**What the task asks:**
From the records, pick out and copy each line containing "computer".

[Saved data entries]
╔══

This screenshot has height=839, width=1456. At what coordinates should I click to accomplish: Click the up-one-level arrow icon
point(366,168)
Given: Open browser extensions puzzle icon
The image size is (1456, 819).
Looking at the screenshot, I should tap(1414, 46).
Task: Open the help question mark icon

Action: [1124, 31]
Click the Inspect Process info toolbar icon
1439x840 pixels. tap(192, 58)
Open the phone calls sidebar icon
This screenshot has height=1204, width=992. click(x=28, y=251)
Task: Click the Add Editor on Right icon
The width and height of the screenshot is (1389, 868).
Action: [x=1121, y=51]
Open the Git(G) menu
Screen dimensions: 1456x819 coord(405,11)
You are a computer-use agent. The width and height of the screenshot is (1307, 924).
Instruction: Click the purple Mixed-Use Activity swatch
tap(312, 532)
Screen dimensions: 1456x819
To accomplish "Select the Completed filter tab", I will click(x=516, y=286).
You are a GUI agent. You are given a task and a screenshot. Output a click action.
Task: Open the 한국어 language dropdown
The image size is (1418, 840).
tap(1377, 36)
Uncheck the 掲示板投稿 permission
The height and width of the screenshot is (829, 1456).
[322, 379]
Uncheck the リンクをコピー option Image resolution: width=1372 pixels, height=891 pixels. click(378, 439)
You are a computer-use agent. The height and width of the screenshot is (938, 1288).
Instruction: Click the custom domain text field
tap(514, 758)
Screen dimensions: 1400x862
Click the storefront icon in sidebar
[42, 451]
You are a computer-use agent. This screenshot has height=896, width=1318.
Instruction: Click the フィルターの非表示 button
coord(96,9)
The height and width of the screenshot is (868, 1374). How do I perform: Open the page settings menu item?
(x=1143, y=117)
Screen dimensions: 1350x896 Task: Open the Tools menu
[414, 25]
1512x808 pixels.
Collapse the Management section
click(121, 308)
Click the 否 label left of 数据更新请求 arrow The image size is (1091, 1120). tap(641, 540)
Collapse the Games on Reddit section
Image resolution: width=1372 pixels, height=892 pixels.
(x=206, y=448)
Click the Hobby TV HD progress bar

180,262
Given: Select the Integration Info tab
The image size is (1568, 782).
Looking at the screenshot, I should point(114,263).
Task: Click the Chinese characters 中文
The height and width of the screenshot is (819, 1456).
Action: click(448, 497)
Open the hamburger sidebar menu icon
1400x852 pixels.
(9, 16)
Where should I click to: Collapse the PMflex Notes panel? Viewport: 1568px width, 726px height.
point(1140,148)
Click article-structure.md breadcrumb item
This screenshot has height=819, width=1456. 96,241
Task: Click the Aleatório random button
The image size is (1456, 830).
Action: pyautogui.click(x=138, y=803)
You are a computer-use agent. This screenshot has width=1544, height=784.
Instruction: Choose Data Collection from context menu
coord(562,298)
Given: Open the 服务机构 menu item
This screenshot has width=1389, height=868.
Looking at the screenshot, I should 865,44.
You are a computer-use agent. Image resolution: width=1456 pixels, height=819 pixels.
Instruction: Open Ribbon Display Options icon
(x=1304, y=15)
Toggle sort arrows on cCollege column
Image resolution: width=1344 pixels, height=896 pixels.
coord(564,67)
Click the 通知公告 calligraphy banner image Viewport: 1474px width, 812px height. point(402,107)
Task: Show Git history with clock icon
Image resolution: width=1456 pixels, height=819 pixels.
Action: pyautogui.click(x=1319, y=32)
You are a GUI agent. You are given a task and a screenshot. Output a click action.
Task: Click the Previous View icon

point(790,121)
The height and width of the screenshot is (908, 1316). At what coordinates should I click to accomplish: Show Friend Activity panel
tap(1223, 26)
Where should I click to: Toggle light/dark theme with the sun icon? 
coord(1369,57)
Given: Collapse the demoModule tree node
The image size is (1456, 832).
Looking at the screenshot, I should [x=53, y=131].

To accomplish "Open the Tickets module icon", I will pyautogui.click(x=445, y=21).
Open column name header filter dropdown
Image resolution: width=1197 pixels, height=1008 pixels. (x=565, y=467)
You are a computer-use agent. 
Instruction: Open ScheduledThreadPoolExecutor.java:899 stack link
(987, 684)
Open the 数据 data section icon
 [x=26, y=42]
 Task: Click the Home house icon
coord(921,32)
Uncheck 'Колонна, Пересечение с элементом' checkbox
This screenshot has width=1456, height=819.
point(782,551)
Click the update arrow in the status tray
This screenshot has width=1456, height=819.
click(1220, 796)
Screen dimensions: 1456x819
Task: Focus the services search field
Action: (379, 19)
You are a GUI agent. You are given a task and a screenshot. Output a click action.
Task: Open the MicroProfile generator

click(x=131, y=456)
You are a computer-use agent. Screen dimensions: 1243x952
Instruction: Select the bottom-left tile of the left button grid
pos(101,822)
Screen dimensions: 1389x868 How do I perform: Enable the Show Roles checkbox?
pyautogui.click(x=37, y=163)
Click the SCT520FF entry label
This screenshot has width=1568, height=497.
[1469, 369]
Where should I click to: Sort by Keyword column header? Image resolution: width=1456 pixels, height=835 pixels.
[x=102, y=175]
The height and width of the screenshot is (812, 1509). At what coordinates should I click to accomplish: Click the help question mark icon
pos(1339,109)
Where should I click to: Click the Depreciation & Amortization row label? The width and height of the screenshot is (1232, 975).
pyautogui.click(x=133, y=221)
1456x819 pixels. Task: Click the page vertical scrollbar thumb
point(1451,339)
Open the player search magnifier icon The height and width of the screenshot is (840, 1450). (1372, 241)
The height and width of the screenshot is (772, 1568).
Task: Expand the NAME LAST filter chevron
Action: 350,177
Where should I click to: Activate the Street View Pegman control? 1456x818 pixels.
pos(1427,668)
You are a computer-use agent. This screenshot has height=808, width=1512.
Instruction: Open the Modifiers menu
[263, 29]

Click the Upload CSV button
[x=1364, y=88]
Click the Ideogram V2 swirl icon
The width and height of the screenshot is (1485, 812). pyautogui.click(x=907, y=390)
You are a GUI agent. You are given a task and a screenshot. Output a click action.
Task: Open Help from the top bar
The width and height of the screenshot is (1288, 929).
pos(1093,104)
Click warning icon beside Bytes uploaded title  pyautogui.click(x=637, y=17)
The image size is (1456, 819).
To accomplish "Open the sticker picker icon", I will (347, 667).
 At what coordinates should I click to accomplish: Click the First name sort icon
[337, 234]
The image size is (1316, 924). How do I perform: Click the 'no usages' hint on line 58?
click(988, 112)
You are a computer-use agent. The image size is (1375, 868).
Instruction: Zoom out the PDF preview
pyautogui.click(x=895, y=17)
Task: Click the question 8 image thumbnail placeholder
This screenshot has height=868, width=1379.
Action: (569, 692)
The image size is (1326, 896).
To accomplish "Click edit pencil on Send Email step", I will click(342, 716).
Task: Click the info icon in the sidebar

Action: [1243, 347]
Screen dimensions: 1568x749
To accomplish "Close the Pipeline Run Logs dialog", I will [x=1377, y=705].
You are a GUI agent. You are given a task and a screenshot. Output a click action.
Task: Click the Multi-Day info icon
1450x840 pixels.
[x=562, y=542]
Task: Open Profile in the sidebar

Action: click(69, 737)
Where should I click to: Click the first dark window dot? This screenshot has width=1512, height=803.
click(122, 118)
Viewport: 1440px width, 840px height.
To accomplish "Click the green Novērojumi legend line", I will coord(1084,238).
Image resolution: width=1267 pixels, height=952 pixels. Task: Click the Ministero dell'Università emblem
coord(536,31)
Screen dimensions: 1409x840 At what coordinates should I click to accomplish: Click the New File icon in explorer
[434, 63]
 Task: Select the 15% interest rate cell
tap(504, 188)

╚══

**Answer:**
You are a computer-use agent. The width and height of the screenshot is (1307, 924).
You are a computer-use agent. The height and width of the screenshot is (938, 1288).
You are a computer-use agent. This screenshot has height=896, width=1318.
You are a computer-use agent. This screenshot has width=1544, height=784.
You are a computer-use agent. Image resolution: width=1456 pixels, height=819 pixels.
You are a computer-use agent. 
You are a computer-use agent. Screen dimensions: 1243x952
You are a computer-use agent. This screenshot has height=808, width=1512.
You are a computer-use agent. The image size is (1375, 868).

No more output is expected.